Researchers believe that parrots have the emotional requirements of a three-year old human infant, and require similar monitoring of their diet. In the wild, they live together in a flock, where they learn to choose the right food. Since they lack such guidance in captivity, their caretakers have to do this job for them. Like humans, captive parrots are likely to favor junk and unhealthy food, and turn their noses at leafy greens.
It is believed that most (up to 65 – 75%) of a captive parrot’s diet should comprise formulated or pelleted food. This food is nutritionally complete, which even renders additional supplements unnecessary. 15 – 20% of the diet should consist of fresh or cooked vegetables and leafy greens. Fruits, being mostly sugar and water, should be no more than 5%. As mentioned before, seeds and nuts should be served as an occasional treat.

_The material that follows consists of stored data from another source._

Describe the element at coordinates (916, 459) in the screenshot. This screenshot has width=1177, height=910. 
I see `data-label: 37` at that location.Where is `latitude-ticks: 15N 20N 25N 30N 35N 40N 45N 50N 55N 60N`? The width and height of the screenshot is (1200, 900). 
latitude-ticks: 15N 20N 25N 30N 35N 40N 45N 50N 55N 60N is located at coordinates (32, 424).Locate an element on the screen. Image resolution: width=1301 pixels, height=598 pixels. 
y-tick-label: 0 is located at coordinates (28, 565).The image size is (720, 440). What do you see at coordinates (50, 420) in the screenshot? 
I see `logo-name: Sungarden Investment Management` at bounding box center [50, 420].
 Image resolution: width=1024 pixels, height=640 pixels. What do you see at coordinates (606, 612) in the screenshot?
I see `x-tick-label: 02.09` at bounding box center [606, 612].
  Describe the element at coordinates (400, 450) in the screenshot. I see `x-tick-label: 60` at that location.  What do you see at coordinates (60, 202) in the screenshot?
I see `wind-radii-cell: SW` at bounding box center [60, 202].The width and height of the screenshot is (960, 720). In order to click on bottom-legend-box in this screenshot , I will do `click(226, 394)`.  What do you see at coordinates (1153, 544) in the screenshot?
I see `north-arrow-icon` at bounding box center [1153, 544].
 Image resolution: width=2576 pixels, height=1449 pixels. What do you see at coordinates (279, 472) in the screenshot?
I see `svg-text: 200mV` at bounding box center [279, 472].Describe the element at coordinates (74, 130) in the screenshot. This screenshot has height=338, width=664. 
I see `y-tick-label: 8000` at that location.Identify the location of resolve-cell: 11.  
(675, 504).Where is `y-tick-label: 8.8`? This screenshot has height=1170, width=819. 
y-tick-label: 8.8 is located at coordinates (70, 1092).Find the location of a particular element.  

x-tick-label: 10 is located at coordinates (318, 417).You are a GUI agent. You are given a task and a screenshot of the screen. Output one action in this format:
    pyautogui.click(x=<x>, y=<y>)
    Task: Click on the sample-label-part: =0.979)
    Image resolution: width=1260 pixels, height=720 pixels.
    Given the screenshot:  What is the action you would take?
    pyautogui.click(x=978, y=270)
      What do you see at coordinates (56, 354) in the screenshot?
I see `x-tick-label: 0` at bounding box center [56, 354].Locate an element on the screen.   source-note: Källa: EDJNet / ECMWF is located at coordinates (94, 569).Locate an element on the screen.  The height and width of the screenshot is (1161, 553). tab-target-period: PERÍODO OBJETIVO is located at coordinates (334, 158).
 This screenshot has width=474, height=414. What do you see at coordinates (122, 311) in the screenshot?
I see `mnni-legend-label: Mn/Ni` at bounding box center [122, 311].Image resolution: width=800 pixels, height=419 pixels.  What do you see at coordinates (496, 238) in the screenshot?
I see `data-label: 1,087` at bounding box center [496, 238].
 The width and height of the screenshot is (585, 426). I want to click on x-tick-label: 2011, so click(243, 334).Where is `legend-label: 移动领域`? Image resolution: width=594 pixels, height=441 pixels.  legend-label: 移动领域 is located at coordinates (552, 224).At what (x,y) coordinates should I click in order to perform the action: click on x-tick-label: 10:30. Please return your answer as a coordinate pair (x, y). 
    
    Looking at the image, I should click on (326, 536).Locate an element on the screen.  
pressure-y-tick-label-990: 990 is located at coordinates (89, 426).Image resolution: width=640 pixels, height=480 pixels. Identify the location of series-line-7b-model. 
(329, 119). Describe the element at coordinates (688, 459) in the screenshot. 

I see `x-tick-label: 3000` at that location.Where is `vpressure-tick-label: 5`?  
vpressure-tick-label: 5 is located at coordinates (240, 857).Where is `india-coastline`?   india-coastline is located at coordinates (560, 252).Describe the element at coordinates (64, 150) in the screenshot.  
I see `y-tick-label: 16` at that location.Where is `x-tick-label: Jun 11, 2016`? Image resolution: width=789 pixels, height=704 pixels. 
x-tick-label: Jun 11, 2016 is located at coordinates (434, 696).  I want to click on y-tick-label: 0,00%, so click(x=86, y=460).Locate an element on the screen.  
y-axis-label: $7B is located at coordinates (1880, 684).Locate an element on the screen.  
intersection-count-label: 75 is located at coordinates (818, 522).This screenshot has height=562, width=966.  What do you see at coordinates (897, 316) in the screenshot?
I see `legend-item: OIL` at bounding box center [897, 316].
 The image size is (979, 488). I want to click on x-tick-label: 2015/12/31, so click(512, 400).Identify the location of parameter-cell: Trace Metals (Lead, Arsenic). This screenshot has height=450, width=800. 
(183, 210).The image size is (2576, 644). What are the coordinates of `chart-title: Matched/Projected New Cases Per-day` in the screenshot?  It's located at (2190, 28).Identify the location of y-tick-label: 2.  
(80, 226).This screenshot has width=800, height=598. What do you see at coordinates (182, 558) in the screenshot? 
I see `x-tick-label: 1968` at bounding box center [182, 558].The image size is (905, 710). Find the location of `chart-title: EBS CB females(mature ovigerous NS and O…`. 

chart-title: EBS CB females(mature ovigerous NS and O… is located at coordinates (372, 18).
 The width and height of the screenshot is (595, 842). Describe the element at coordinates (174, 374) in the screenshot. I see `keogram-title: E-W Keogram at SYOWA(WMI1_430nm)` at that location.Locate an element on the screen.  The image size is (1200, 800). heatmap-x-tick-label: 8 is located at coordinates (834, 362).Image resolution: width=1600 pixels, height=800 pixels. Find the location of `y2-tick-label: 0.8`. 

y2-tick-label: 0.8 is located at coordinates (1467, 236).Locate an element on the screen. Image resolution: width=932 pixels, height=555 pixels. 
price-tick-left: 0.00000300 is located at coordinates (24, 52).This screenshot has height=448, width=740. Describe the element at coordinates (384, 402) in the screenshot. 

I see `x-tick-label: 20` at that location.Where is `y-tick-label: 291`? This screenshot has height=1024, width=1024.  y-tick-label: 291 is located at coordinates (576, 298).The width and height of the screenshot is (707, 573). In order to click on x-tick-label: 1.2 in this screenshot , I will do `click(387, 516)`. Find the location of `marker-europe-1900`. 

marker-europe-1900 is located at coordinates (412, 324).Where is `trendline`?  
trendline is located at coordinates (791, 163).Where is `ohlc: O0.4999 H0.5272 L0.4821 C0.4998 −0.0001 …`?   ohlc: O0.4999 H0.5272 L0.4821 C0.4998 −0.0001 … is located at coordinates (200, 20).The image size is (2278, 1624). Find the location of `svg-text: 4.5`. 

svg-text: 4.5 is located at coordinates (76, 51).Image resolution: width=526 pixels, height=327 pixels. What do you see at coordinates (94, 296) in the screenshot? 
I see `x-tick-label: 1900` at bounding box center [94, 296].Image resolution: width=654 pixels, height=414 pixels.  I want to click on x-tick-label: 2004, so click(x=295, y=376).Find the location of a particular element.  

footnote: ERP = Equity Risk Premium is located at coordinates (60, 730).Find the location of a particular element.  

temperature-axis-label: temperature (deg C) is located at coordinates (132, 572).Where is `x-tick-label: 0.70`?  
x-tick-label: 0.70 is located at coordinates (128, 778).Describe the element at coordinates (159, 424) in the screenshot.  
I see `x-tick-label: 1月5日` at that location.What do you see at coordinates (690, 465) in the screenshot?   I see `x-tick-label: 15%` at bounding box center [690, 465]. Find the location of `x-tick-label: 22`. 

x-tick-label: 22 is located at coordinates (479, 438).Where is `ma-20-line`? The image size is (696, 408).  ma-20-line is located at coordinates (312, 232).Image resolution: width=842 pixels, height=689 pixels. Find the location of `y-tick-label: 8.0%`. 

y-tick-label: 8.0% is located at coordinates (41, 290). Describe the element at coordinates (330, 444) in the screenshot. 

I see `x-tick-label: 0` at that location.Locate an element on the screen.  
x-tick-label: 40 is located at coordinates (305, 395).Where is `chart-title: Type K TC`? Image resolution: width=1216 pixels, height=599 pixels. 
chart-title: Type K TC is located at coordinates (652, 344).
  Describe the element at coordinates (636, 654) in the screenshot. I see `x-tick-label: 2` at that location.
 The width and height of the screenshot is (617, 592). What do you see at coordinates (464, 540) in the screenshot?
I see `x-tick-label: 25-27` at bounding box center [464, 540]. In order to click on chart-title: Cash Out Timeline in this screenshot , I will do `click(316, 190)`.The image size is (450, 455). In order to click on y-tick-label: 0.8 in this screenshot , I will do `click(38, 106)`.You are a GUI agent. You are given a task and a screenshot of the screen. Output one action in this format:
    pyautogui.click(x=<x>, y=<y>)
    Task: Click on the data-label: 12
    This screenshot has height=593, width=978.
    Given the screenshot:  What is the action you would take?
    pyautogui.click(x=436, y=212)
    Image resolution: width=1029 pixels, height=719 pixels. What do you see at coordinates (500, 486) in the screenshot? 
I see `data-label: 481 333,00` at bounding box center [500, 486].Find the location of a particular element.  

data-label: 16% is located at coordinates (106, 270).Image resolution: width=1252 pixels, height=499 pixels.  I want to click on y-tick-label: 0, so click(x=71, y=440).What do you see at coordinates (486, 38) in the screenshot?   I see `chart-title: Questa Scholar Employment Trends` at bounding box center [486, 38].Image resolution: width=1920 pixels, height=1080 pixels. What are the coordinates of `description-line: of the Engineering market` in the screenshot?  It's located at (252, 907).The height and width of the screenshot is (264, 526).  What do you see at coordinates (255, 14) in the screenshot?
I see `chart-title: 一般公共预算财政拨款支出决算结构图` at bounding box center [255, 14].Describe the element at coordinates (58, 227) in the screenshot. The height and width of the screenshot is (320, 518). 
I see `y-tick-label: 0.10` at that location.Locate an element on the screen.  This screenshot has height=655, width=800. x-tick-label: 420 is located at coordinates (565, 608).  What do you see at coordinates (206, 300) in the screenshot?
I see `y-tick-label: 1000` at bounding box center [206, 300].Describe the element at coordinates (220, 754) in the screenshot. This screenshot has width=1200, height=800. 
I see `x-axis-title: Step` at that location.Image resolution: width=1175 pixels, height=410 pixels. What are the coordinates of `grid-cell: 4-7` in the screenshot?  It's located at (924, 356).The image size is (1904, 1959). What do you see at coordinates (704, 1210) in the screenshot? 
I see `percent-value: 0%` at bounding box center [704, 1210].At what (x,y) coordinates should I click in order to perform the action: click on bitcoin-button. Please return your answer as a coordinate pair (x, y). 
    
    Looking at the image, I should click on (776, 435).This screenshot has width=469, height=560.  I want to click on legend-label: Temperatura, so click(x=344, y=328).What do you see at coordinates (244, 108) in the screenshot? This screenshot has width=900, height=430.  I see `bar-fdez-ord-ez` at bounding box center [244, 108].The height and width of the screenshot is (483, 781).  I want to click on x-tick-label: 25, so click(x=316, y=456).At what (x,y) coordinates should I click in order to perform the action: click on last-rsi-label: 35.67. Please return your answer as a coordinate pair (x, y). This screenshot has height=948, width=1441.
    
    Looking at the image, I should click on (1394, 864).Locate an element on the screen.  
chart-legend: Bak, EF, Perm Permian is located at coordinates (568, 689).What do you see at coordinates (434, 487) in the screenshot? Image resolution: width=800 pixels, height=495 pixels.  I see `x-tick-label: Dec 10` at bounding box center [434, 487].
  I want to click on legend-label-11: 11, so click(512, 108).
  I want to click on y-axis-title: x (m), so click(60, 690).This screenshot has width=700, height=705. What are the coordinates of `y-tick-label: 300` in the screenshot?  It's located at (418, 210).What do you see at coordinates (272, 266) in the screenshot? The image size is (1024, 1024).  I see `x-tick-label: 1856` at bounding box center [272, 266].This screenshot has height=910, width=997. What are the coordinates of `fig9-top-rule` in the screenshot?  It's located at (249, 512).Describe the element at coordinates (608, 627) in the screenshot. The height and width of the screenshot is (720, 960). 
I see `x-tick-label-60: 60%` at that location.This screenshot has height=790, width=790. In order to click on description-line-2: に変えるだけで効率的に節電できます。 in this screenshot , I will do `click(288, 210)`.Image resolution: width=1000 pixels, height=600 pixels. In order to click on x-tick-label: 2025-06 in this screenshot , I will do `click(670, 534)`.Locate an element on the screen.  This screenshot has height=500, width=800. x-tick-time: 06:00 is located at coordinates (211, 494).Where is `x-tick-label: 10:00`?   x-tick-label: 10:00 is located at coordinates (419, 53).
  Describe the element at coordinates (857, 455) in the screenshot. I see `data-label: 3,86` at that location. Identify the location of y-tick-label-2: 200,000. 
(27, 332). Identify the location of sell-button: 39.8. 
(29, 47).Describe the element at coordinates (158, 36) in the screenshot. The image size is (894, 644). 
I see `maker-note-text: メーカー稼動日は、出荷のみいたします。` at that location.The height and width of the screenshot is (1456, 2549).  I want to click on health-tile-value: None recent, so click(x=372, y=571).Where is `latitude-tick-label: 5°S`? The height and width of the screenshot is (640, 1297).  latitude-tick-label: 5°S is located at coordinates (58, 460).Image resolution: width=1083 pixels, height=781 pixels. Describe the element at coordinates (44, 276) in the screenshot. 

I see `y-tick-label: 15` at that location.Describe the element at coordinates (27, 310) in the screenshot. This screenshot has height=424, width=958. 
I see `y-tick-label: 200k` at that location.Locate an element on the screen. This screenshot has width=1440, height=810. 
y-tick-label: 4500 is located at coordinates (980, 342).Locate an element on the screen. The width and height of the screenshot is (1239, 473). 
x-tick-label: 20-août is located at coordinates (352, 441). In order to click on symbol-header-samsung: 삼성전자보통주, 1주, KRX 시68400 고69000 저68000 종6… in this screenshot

Nutritious Additions to a Parrot’s Diet
Fruits: Mangoes, peaches, melons, grapes, almonds, papayas, kiwis, oranges, tangerines, nectarines, berries, apricots
Vegetables: Collard greens, zucchinis, peppers (all colors), carrots, beet greens, cabbages, sweet potatoes, endives, cucumbers
Among processed foods, salty or fatty items should be avoided. Anything made of grains or legumes, such as whole-wheat bread, pasta, and cereals can be given occasionally. In fact, parrots have a special liking for pasta. Since birds, in general, are lactose-intolerant, dairy items are best avoided. Animal sources of protein like cooked eggs, boiled chicken, and cooked bones can be given at times.
The following items can be harmful or deadly for parrots: avocados, chocolate, alcoholic drinks, caffeinated products, onions, garlic, apple/cherry seeds.
It’s important to remember that nobody likes to eat the same food every day, parrots included. So, it is recommended to include a variety of foods to keep your pet bird interested. Among cooked foods, a general rule to remember is: if something is healthy for a human, it is healthy for a parrot.